One night in winter, I took a knife outside and crunched across the yard. The snow had partially melted during the day, and the surface had refrozen into a thin crust of ice. My boots left a trail of foot-shaped holes. Fresh snow was in the air and somehow the atmosphere prevented it from settling. It whirled around and hovered, rising up as much as falling. In the dark rear of the yard, I held the blade against my hand. I shut my eyes, visualized my mother sitting in her chair, and made a quick, bright cut across the middle of my palm.

I waited for the flow to start and flung my hand downward. I made a fist and opened my eyes, and there was just enough light to see the splatter on the ice. My boots had broken through to the softer snow below, and I stood a long time, sunken to my calves, until it felt as if my feet were frozen underground.

No matter how I tried interpreting the pattern, the blood looked meaningless on the ground.

One night when I was seventeen, my father walked into my room and caught me getting drunk.

“I want to talk to her again,” I said.

“You will.”

“You don’t believe that.”

He picked up the pint of vodka, two-thirds gone, I’d tried to hide on the floor behind me when he’d entered. I pushed the bottle away. He finished it off, took a breath, and looked at me intensely.

“I trick myself,” he said, “believing there’s an afterlife. It helps me live. It helps me not remember that I’ll die someday. What’s strange is that the older I get, the more I really believe it—that there’s something after everything. It isn’t just nothing.”

“I know. I’ve talked to ghosts,” I said, electrified—and buzzed—that he’d finally broached the subject we had tacitly agreed never to discuss.

“That isn’t what I mean,” he said.

“I’ve done it, though,” I told him. “I just haven’t found a way to contact Mom.”

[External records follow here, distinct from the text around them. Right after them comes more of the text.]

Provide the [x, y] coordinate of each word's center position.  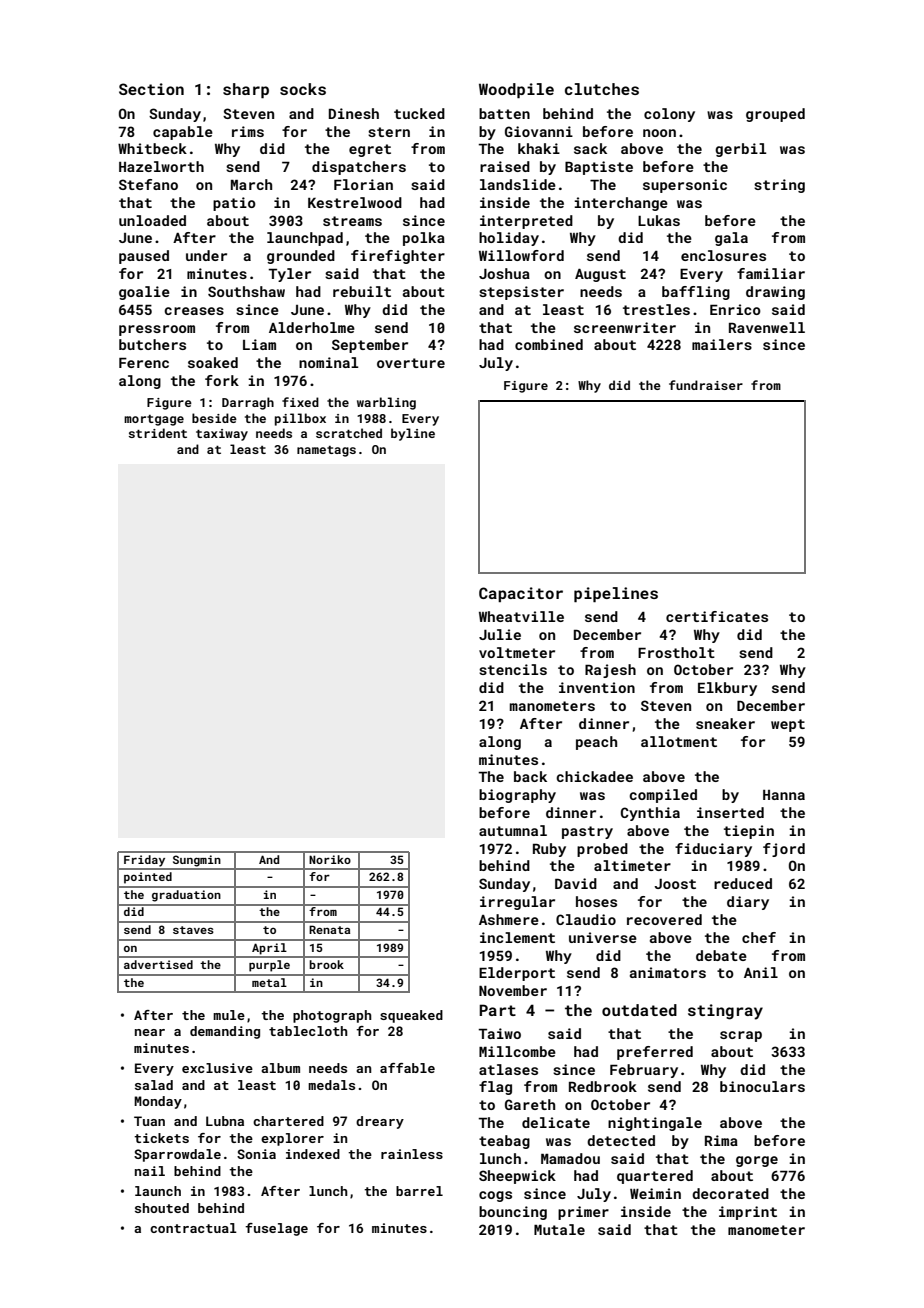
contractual [193, 1228]
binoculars [762, 1086]
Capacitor [521, 594]
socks [303, 89]
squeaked [411, 1016]
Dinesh [354, 113]
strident [158, 433]
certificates [717, 616]
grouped [775, 115]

He threw the empty bottle against the wall and it exploded. I flinched and kept my head down, feeling twin urges to apologize and shove him.

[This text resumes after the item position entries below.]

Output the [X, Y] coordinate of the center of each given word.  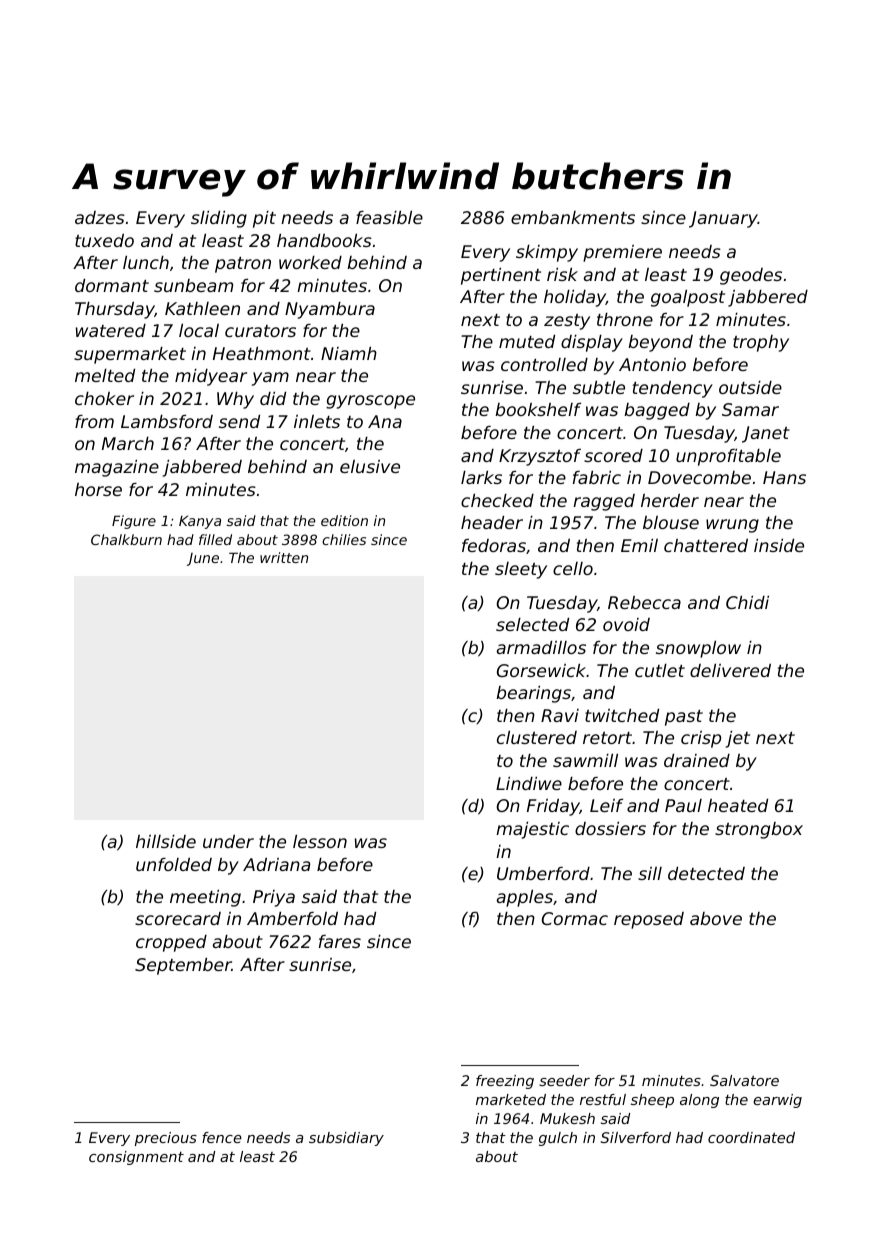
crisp [701, 739]
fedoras [494, 545]
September [183, 966]
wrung [732, 526]
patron [243, 265]
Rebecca [644, 602]
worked [310, 262]
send [239, 421]
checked [497, 500]
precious [166, 1139]
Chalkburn [126, 539]
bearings [533, 694]
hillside [166, 841]
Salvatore [744, 1080]
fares [340, 941]
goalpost [688, 298]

“I love you, William. Look at me.”

He stared at me so long, I had to stare back. I smelled the vodka in the air and saw the whiskers on his jaw, and he was real and fake and vaporous and solid all together.

“Even if you’re right and people live forever,” he said, “sometimes you’re going to have to let things go.”

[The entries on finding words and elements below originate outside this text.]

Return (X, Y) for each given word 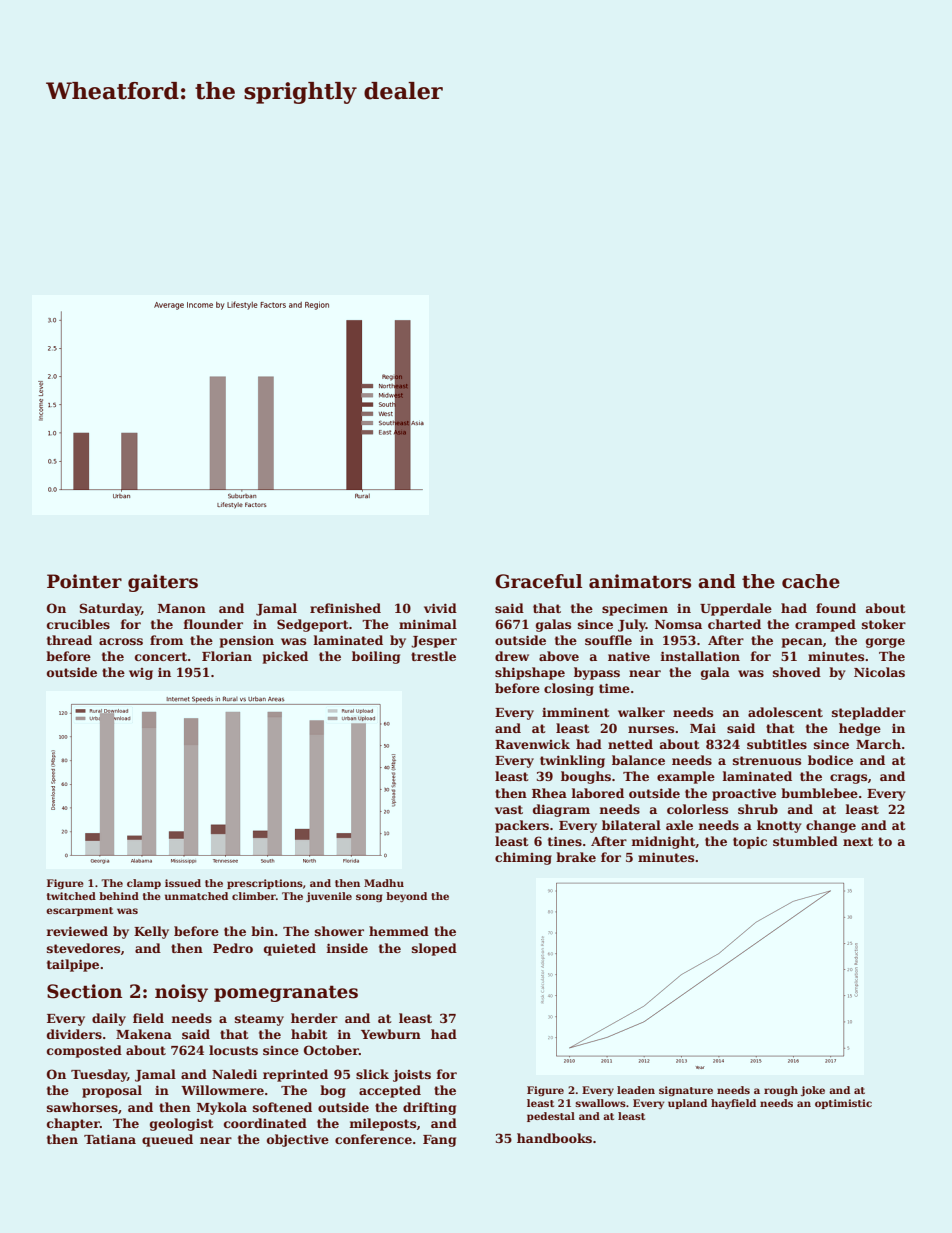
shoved (797, 672)
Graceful (538, 581)
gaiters (163, 583)
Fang (439, 1141)
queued (167, 1140)
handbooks (554, 1138)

I was twenty-five years old the night my father died. He was driving on a rural road, next to a cemetery of all places, and collided with a maple tree. His airbag failed and the crash killed him instantly.

A witness said he swerved to avoid a crossing deer.

He was buried next to my mother with a simple granite headstone bearing both their names. On the day of his interment, I sat alone at the gravesite after the mourners and diggers had gone, wondering if my parents were together or apart, or if the best they’d ever have was neighboring in dirt.

I was living in a one-room apartment at the time, rarely dating or socializing, and drifting through the kinds of anonymous temp jobs afforded to someone with an online degree in Occult and Mystical Esoterica. My father left me everything, including a significant life insurance payout, and in the weeks after he died, I stopped accepting temp assignments and spent all of my time at his house eating the food he’d never eat, packing up his things, and feeling like the ghost of a once-living family.

I found a duct-taped box he probably hadn’t opened in a decade. Inside was a small but carefully curated selection of my mother’s belongings, including love letters from my father, her favorite cable-knit sweater, my own baby teeth, and a handful of books.

I flipped through her copy of The Spiral Grimoire, a little-known but fascinating assortment of rituals and spells. I inhaled the old-book fragrance I’d forever associate with my librarian mother and discovered her handwriting on the flyleaf.

She’d written, “L. Stick,” along with an address.